Endocrine Abstracts

Introduction: Central diabetes insipidus (CDI) in infants is rare and is often associated with intra-ventricular haemorrhage, congenital toxoplasmosis, intracranial tumours and anatomical abnormalities of the brain. We describe two cases of CDI associated with brain malformations, diagnosed at very young age with good response to oral DDAVP.

Case 1: A 34-week IUGR girl born to consanguineous parents (first cousins) developed hypernatraemia on day three of life. By day nine, inspite of an intake of 200 mls/kg/day serum sodium increased to159 mmol/L with urine output of 5–8 mls/kg/hr. She had lost 12.5% of birth weight. Paired serum and urine osmolality were 328 and 75 mOsm/kg respectively. A trial of intranasal DDAVP increased urine osmolality (306 mOsm/kg), decreased serum osmolality (297 mOsm/kg) and serum sodium (145 mmol/L) confirming CDI. Intranasal DDAVP was continued. Investigations revealed normal anterior pituitary functions. MRI brain showed absent rostrum and genu of corpus callosum, normal pituitary gland and optic nerves. Treatment is ongoing with oral DDAVP.

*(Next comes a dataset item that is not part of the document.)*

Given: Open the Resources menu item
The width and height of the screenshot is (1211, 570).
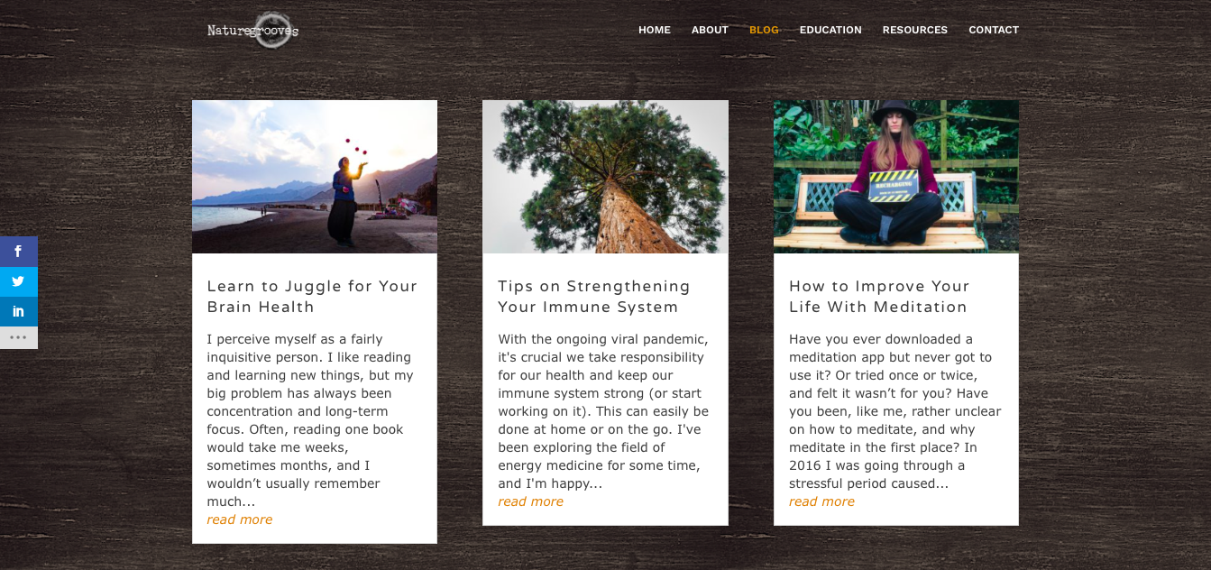Looking at the screenshot, I should click(915, 30).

Case 2: A seven-week-old boy presented with one-day history of temperature, irritability and poor feeding. Clinical examination was unremarkable. Investigations revealed persistent hypernatraemia with sodium in the range of 151–160 mmol/L. Urine output was 4 mls/kg/hr. Urine and serum osmolality were 168 and 321 mOsm/kg respectively. Administration of intranasal DDAVP (200 ng) resulted in normalising of serum sodium (146 mmol/l) and urine osmolality (304 mOsm/kg) confirming the diagnosis of CDI. Anterior pituitary functions were normal. Ophthalmology examination confirmed bilateral marked optic nerve hypoplasia. MRI brain was consistent with septo-optic dysplasia. Treatment is ongoing with oral DDAVP.

Conclusion: CDI must always be considered as a differential diagnosis of unexplained persistent hypernatraemia. Intranasal DDAVP is useful in diagnosis while oral DDAVP is an effective treatment modality.